**Written problem**: Copy out every one of the following entries word for word.

:::::

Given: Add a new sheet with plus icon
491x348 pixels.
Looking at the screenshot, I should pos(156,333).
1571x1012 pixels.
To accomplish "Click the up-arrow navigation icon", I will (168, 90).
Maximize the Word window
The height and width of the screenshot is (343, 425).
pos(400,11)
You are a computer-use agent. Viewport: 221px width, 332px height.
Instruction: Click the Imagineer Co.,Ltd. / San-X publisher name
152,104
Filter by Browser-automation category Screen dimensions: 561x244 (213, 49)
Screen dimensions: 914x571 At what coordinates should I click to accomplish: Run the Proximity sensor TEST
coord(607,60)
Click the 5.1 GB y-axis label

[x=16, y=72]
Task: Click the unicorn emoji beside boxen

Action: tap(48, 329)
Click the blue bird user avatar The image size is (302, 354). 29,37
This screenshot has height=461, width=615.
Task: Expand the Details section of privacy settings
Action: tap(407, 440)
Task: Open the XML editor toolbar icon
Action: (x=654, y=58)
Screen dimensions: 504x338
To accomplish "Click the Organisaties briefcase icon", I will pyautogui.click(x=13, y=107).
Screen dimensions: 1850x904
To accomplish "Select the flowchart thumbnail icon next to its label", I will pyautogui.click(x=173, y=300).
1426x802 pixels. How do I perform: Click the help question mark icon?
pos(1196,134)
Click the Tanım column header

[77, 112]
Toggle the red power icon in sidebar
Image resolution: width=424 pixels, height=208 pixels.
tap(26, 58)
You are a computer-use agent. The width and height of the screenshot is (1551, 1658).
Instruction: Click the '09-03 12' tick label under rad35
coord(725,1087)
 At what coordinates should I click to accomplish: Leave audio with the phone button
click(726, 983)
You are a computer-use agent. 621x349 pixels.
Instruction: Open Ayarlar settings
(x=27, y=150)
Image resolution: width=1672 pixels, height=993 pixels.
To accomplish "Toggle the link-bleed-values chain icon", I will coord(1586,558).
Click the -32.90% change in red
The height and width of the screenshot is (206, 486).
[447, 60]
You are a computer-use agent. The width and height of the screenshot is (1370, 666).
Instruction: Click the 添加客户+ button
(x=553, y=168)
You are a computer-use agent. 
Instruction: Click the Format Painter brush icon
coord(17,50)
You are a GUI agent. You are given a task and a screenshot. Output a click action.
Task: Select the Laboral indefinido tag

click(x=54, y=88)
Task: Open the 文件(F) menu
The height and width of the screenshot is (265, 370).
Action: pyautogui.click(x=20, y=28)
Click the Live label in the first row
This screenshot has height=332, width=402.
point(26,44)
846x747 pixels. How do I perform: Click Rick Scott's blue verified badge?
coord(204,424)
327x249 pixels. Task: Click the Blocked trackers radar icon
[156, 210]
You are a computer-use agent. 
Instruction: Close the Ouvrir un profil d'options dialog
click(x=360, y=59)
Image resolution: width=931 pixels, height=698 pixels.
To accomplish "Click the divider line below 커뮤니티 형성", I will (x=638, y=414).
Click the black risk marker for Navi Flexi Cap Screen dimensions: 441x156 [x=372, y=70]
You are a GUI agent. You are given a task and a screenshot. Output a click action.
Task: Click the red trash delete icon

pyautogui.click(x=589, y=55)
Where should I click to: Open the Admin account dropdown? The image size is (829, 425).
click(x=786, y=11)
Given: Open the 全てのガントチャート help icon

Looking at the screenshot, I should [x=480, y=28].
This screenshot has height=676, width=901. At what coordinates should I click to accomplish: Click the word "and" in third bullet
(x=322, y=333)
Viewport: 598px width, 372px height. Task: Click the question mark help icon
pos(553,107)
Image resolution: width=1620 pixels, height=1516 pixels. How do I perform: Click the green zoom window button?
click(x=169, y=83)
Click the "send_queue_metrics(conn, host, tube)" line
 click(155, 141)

:::::

**Correct answer**:
Given: Add a new sheet with plus icon
491x348 pixels.
Looking at the screenshot, I should pos(156,333).
1571x1012 pixels.
To accomplish "Click the up-arrow navigation icon", I will (168, 90).
Maximize the Word window
The height and width of the screenshot is (343, 425).
pos(400,11)
You are a computer-use agent. Viewport: 221px width, 332px height.
Instruction: Click the Imagineer Co.,Ltd. / San-X publisher name
152,104
Filter by Browser-automation category Screen dimensions: 561x244 (213, 49)
Screen dimensions: 914x571 At what coordinates should I click to accomplish: Run the Proximity sensor TEST
coord(607,60)
Click the 5.1 GB y-axis label

[x=16, y=72]
Task: Click the unicorn emoji beside boxen

Action: tap(48, 329)
Click the blue bird user avatar The image size is (302, 354). 29,37
This screenshot has height=461, width=615.
Task: Expand the Details section of privacy settings
Action: tap(407, 440)
Task: Open the XML editor toolbar icon
Action: (x=654, y=58)
Screen dimensions: 504x338
To accomplish "Click the Organisaties briefcase icon", I will pyautogui.click(x=13, y=107).
Screen dimensions: 1850x904
To accomplish "Select the flowchart thumbnail icon next to its label", I will pyautogui.click(x=173, y=300).
1426x802 pixels. How do I perform: Click the help question mark icon?
pos(1196,134)
Click the Tanım column header

[77, 112]
Toggle the red power icon in sidebar
Image resolution: width=424 pixels, height=208 pixels.
tap(26, 58)
You are a computer-use agent. The width and height of the screenshot is (1551, 1658).
Instruction: Click the '09-03 12' tick label under rad35
coord(725,1087)
 At what coordinates should I click to accomplish: Leave audio with the phone button
click(726, 983)
You are a computer-use agent. 621x349 pixels.
Instruction: Open Ayarlar settings
(x=27, y=150)
Image resolution: width=1672 pixels, height=993 pixels.
To accomplish "Toggle the link-bleed-values chain icon", I will coord(1586,558).
Click the -32.90% change in red
The height and width of the screenshot is (206, 486).
[447, 60]
You are a computer-use agent. The width and height of the screenshot is (1370, 666).
Instruction: Click the 添加客户+ button
(x=553, y=168)
You are a computer-use agent. 
Instruction: Click the Format Painter brush icon
coord(17,50)
You are a GUI agent. You are given a task and a screenshot. Output a click action.
Task: Select the Laboral indefinido tag

click(x=54, y=88)
Task: Open the 文件(F) menu
The height and width of the screenshot is (265, 370).
Action: pyautogui.click(x=20, y=28)
Click the Live label in the first row
This screenshot has height=332, width=402.
point(26,44)
846x747 pixels. How do I perform: Click Rick Scott's blue verified badge?
coord(204,424)
327x249 pixels. Task: Click the Blocked trackers radar icon
[156, 210]
You are a computer-use agent. 
Instruction: Close the Ouvrir un profil d'options dialog
click(x=360, y=59)
Image resolution: width=931 pixels, height=698 pixels.
To accomplish "Click the divider line below 커뮤니티 형성", I will (x=638, y=414).
Click the black risk marker for Navi Flexi Cap Screen dimensions: 441x156 [x=372, y=70]
You are a GUI agent. You are given a task and a screenshot. Output a click action.
Task: Click the red trash delete icon

pyautogui.click(x=589, y=55)
Where should I click to: Open the Admin account dropdown? The image size is (829, 425).
click(x=786, y=11)
Given: Open the 全てのガントチャート help icon

Looking at the screenshot, I should [x=480, y=28].
This screenshot has height=676, width=901. At what coordinates should I click to accomplish: Click the word "and" in third bullet
(x=322, y=333)
Viewport: 598px width, 372px height. Task: Click the question mark help icon
pos(553,107)
Image resolution: width=1620 pixels, height=1516 pixels. How do I perform: Click the green zoom window button?
click(x=169, y=83)
Click the "send_queue_metrics(conn, host, tube)" line
 click(155, 141)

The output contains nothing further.